### WRITTEN REQUEST
Convert the lines below, starting at the one containing "Viewport: 536px width, 500px" and ending at the one containing "(x=157, y=325)", into a Markdown table with the columns Row and Line. Number each line in Row, and leave out blank lines.

........

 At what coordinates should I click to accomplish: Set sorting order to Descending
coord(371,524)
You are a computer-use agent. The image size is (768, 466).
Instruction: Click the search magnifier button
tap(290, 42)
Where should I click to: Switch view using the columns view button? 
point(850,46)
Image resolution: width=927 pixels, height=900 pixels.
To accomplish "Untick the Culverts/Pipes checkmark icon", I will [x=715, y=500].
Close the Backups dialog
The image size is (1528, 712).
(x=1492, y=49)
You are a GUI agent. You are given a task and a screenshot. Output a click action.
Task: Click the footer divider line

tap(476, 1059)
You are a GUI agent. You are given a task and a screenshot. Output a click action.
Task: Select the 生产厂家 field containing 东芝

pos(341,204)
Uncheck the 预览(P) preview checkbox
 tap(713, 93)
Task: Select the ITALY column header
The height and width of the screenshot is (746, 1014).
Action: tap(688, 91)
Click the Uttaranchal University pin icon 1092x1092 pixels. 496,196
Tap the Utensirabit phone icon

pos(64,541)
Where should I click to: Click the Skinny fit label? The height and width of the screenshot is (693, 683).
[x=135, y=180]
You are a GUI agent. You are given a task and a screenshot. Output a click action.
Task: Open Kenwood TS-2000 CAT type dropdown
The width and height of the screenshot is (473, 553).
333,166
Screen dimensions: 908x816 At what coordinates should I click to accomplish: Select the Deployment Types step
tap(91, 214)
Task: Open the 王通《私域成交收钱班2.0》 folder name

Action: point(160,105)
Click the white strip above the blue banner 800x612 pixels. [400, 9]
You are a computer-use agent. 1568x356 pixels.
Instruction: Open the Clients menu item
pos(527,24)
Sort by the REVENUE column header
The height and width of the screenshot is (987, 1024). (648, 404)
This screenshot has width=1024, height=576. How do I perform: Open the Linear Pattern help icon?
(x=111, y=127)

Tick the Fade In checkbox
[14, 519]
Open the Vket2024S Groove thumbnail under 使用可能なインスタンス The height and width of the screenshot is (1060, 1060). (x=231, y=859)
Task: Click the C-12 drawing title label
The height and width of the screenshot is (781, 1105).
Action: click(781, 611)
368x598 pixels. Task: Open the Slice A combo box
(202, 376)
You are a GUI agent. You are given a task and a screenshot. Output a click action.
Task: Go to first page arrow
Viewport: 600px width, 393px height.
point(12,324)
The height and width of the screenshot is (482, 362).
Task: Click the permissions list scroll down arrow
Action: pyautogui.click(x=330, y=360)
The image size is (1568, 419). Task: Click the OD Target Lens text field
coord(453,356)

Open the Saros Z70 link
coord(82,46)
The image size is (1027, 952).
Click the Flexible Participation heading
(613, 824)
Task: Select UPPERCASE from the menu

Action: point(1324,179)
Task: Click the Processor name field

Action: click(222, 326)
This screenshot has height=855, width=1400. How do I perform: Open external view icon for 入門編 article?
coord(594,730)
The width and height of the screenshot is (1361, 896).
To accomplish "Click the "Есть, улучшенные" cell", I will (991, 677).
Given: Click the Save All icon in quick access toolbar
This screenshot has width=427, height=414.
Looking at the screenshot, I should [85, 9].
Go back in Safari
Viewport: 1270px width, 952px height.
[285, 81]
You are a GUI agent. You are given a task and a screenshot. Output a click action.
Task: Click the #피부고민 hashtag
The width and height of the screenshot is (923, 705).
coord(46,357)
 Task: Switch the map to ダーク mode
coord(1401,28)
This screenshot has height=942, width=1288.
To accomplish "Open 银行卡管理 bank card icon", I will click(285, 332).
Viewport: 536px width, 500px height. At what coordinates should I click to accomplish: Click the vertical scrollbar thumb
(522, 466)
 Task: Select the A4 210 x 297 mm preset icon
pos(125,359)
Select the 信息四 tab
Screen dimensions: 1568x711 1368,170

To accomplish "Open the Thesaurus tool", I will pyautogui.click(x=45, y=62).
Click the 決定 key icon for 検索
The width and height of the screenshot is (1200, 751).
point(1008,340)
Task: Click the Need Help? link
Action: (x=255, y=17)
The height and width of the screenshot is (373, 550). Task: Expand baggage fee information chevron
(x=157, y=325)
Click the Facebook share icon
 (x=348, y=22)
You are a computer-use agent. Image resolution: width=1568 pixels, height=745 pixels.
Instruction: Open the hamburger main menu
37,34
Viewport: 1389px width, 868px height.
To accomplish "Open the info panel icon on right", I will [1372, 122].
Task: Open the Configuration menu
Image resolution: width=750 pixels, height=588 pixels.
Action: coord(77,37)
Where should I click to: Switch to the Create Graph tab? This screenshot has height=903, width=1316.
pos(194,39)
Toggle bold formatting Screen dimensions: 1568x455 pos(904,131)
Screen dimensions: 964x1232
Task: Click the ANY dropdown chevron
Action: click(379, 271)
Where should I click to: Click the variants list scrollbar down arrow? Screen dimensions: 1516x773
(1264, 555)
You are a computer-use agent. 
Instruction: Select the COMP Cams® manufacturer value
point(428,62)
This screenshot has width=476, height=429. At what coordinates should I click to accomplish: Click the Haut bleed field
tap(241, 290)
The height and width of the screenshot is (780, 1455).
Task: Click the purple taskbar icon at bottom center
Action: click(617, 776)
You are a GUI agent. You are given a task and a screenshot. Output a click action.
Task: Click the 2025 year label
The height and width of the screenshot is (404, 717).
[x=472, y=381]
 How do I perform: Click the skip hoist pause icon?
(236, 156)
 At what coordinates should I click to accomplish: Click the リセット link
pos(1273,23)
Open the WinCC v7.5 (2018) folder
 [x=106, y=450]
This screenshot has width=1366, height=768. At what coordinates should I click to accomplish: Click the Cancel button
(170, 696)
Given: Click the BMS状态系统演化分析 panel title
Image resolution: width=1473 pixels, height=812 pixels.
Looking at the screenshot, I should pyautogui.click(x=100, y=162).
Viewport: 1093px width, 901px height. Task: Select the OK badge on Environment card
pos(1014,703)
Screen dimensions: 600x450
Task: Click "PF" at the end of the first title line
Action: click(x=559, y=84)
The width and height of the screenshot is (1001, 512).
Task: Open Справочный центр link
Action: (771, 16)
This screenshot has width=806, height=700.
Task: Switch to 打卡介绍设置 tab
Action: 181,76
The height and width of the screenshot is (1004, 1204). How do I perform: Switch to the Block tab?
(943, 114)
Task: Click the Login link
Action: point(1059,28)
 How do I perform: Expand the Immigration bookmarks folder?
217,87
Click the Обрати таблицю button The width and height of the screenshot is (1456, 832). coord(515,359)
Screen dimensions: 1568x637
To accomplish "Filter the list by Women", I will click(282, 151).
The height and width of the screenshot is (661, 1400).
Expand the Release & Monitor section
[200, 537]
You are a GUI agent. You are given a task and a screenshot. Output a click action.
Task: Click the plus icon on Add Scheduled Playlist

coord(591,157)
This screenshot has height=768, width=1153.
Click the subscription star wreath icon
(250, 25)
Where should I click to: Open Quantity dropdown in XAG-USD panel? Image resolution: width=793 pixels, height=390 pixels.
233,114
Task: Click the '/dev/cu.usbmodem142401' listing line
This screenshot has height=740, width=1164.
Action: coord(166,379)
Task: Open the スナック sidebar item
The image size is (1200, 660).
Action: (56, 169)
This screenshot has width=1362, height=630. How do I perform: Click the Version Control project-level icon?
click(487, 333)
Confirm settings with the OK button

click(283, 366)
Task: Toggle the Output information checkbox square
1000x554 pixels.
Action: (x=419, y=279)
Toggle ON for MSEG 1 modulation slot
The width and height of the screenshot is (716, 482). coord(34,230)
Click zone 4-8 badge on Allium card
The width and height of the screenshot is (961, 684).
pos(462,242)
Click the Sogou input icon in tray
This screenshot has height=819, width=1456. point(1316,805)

........

### TASK ANSWER
| Row | Line |
|---|---|
| 1 | Viewport: 536px width, 500px height. At what coordinates should I click to accomplish: Click the vertical scrollbar thumb |
| 2 | (522, 466) |
| 3 |  Task: Select the A4 210 x 297 mm preset icon |
| 4 | pos(125,359) |
| 5 | Select the 信息四 tab |
| 6 | Screen dimensions: 1568x711 1368,170 |
| 7 | To accomplish "Open the Thesaurus tool", I will pyautogui.click(x=45, y=62). |
| 8 | Click the 決定 key icon for 検索 |
| 9 | The width and height of the screenshot is (1200, 751). |
| 10 | point(1008,340) |
| 11 | Task: Click the Need Help? link |
| 12 | Action: (x=255, y=17) |
| 13 | The height and width of the screenshot is (373, 550). Task: Expand baggage fee information chevron |
| 14 | (x=157, y=325) |